Saved data entries
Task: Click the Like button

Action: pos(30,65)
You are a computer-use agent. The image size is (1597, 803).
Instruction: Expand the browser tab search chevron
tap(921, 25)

WHAT NEEDS TO BE DONE -
Give back the line containing "You are a computer-use" and all the lines after it through the end of the records, unchanged.

RESPONSE TO THIS TASK -
You are a computer-use agent. The image size is (1597, 803).
Instruction: Expand the browser tab search chevron
tap(921, 25)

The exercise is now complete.